Furthermore, if I query for entities with an old backup_timestamp, I can go back pretty far and still get plenty of entities, but I would expect all of these queries to return 0:
In [4]: ModelX.all().filter('backup_timestamp <', 'DATETIME(2013,2,23,1,1,1)').count()
Out[4]: 1000L
In [5]: ModelX.all().filter('backup_timestamp <', 'DATETIME(2013,1,23,1,1,1)').count()
Out[5]: 1000L
In [6]: ModelX.all().filter('backup_timestamp <', 'DATETIME(2012,1,23,1,1,1)').count()
Out[6]: 1000L
However, there is this strange behavior where the query returns entities that it should not:
In [8]: old = ModelX.all().filter('backup_timestamp <', 'DATETIME(2012,1,1,1,1,1)')
In [9]: paste
for o in old[1:100]:
print o.backup_timestamp
## -- End pasted text --
2013-03-22 22:56:03.877840
2013-03-22 22:56:18.149020
2013-03-22 22:56:19.288400
2013-03-22 22:56:31.412290
2013-03-22 22:58:37.710790
2013-03-22 22:59:14.144200
2013-03-22 22:59:41.396550
2013-03-22 22:59:46.482890
2013-03-22 22:59:46.703210
2013-03-22 22:59:57.525220
2013-03-22 23:00:03.864200
2013-03-22 23:00:18.040840
2013-03-22 23:00:39.636020
Which makes me think that the index is just taking a long time to be updated.
I have also graphed the number of entities that our data warehousing downloads and am noticing some cliff-like drops that makes me think that there is some behind-the-scenes throttling going on somewhere that I cannot see with any of the diagnostic tools exposed on the appengine dashboard. For example, this graph shows a fairly large spike on 3/23, when we started the mapreduce job, but then a dramatic fall shortly thereafter.
This graph shows the count of entities returned by the BackupTimestamp GqlQuery for each 10-minute interval for each day. Note that the purple line shows a huge spike as the MapReduce job spins up, and then a dramatic fall ~1hr later as the throttling kicks in. This graph also shows that there seems to be some time-based throttling going on.
I don't think you'll have any reducer functions there, because all you've done is start a mapper. To do a complete mapreduce, you have to explicitly instantiate a MapReducePipeline and call start on it. As a bonus, that answers your question, as it returns the pipeline ID which you can then use in the status URL.
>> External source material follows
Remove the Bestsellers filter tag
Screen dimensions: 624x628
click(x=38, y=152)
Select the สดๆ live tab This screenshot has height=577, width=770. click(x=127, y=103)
Just trying to understand the specific problem. Is it that you are expecting a bigger number of entities in your AWS database? I would suspect that the problem lies with the process that downloads your old ModelX entities into an AWS database, that it's somehow not catching all the updated entities.
Is the AWS-downloading process modifying ModelX in any way? If not, then why would you be surprised at finding entities with an old modified time stamp? modified would only be updated on writes, not on read operations.
Kind of unrelated - with respect to throttling I've usually found a throttled task queue to be the problem, so maybe check how old your tasks in there are or if your app is being throttled due to a large amount of errors incurred somewhere else.
control.start_map doesn't use pipeline and has no shuffle/reduce step. When the mapreduce status page shows its finished, all mapreduce related taskqueue tasks should have finished. You can examine your queue or even pause it.
I suspect there are problems related to old indexes for the old Model or to eventual consistency. To debug MR, it is useful to filter your warnings/errors log and search by the mr id. To help with your particular case, it might be useful to see your Map handler.